▶ _INSTRUCTION_: Convert all of the data below into a numbered list, one line per item, skipping blank lines and leaving out the pictures.

▶ _MATERIAL TO PROCESS_:
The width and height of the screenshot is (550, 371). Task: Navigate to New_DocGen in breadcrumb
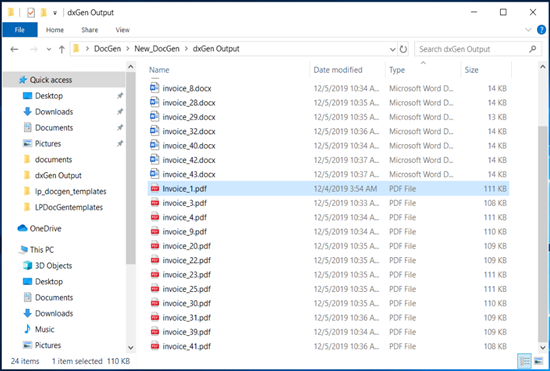coord(157,49)
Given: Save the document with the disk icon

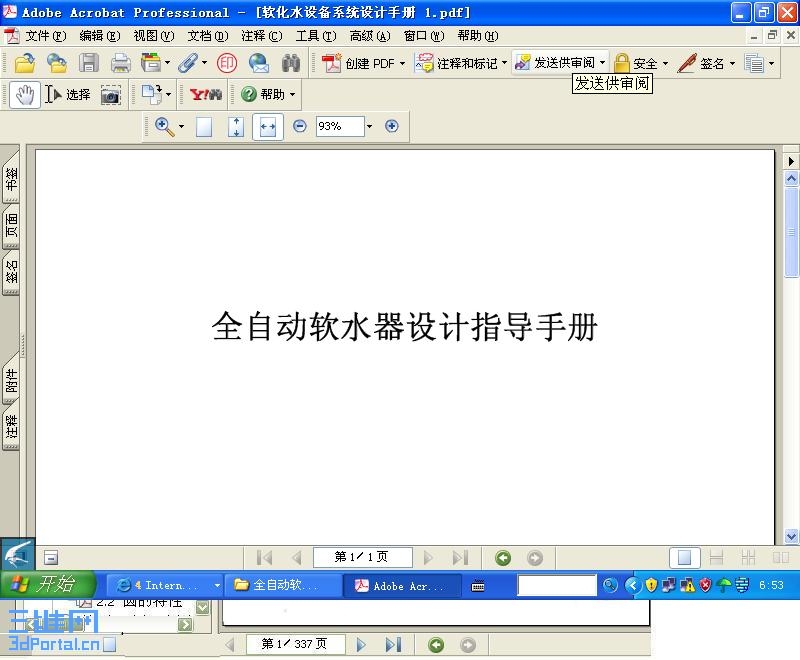Looking at the screenshot, I should pyautogui.click(x=89, y=63).
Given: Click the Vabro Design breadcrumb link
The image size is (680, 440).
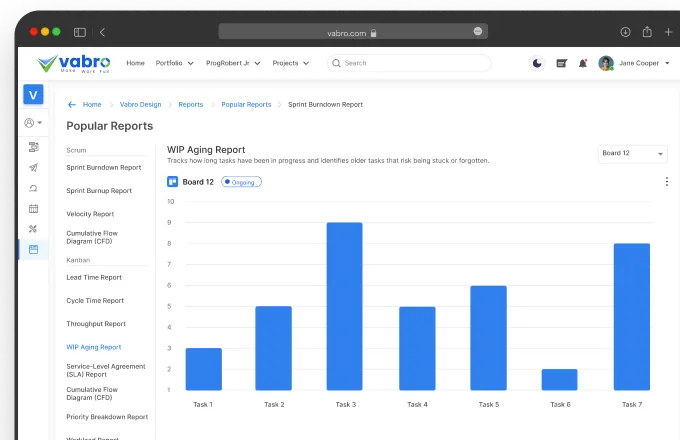Looking at the screenshot, I should point(140,104).
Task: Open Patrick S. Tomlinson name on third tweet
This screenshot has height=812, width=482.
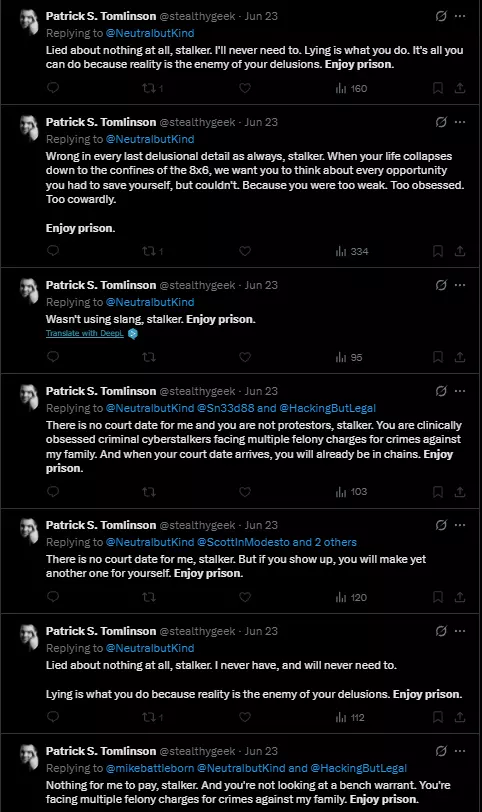Action: (x=101, y=285)
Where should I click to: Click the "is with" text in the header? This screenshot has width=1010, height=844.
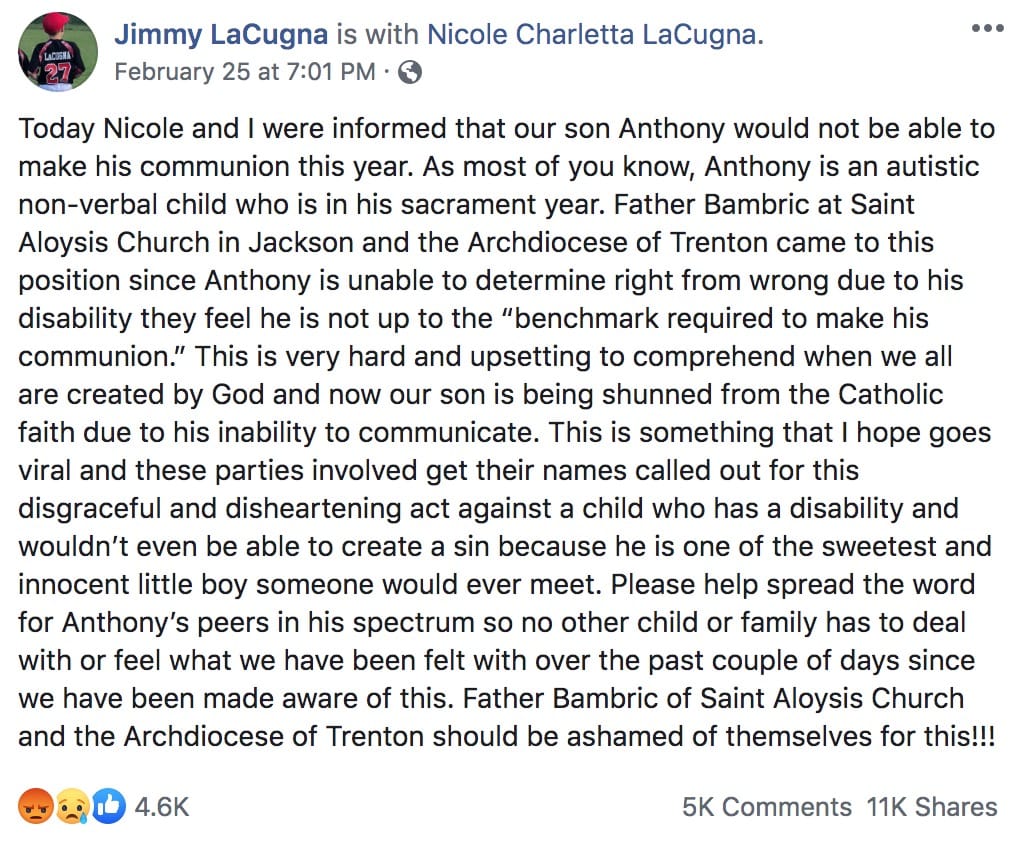pyautogui.click(x=377, y=34)
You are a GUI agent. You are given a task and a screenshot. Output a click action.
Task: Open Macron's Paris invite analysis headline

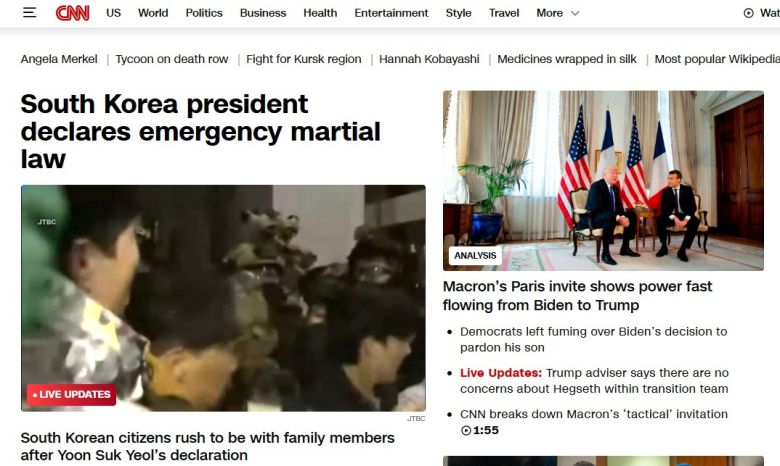point(577,295)
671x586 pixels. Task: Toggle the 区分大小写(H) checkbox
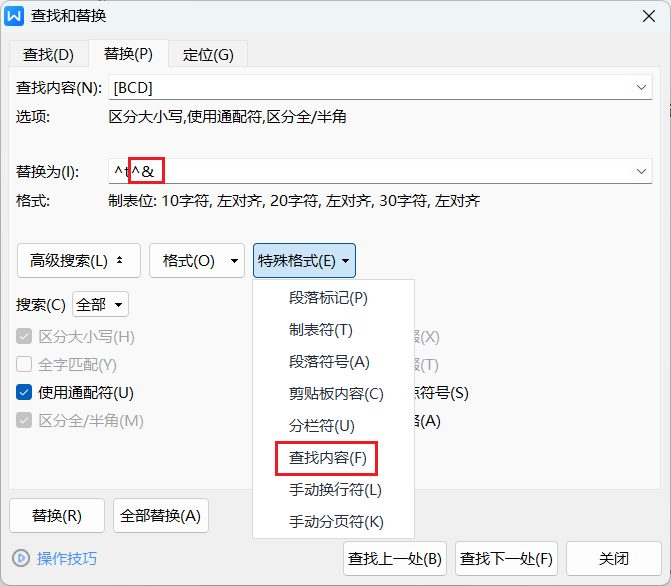[25, 337]
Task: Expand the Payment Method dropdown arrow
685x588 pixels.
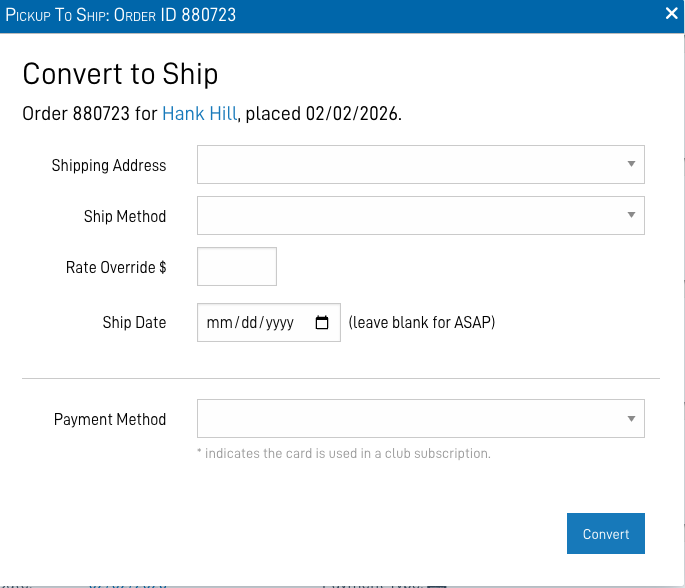Action: [631, 418]
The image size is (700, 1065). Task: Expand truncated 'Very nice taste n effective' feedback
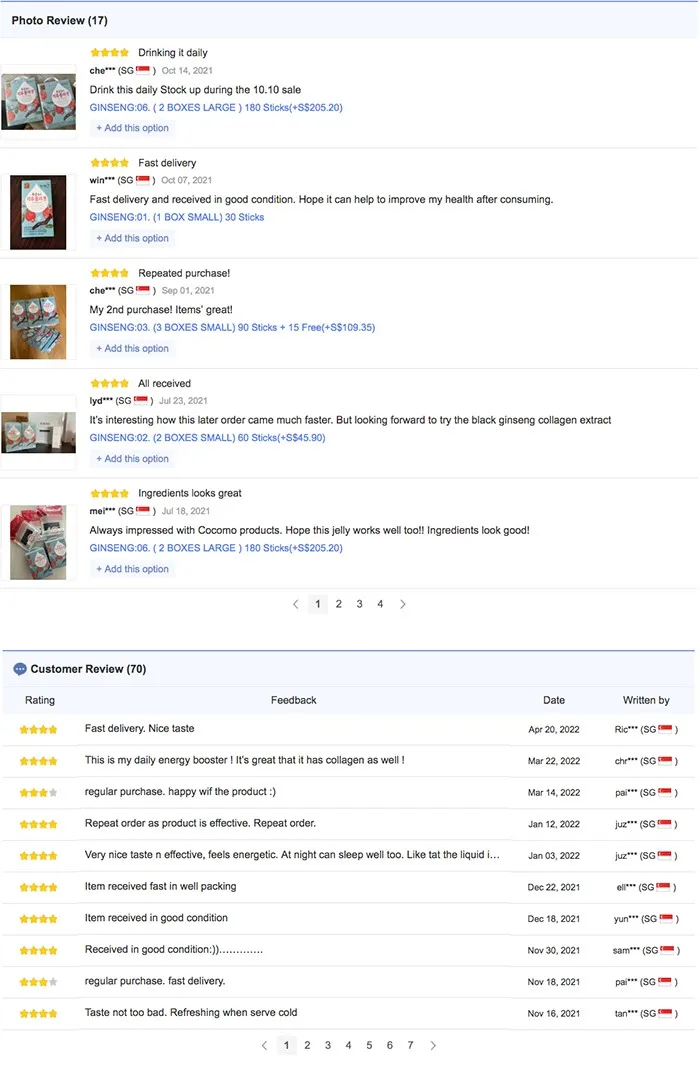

▶ _FINISHED TASK_:
1. The width and height of the screenshot is (550, 371). Task: Navigate to New_DocGen in breadcrumb
2. coord(157,49)
3. Given: Save the document with the disk icon
4. Looking at the screenshot, I should pyautogui.click(x=89, y=63).
5. Given: Click the Vabro Design breadcrumb link
6. The image size is (680, 440).
7. Looking at the screenshot, I should point(140,104).
8. Task: Open Patrick S. Tomlinson name on third tweet
9. This screenshot has height=812, width=482.
10. Action: (x=101, y=285)
11. Where should I click to: Click the "is with" text in the header? This screenshot has width=1010, height=844.
12. pyautogui.click(x=377, y=34)
13. You are a GUI agent. You are given a task and a screenshot. Output a click action.
14. Task: Open Macron's Paris invite analysis headline
15. point(577,295)
16. 671x586 pixels. Task: Toggle the 区分大小写(H) checkbox
17. [25, 337]
18. Task: Expand the Payment Method dropdown arrow
19. 685x588 pixels.
20. Action: [631, 418]
21. The image size is (700, 1065). Task: Expand truncated 'Very nice taste n effective' feedback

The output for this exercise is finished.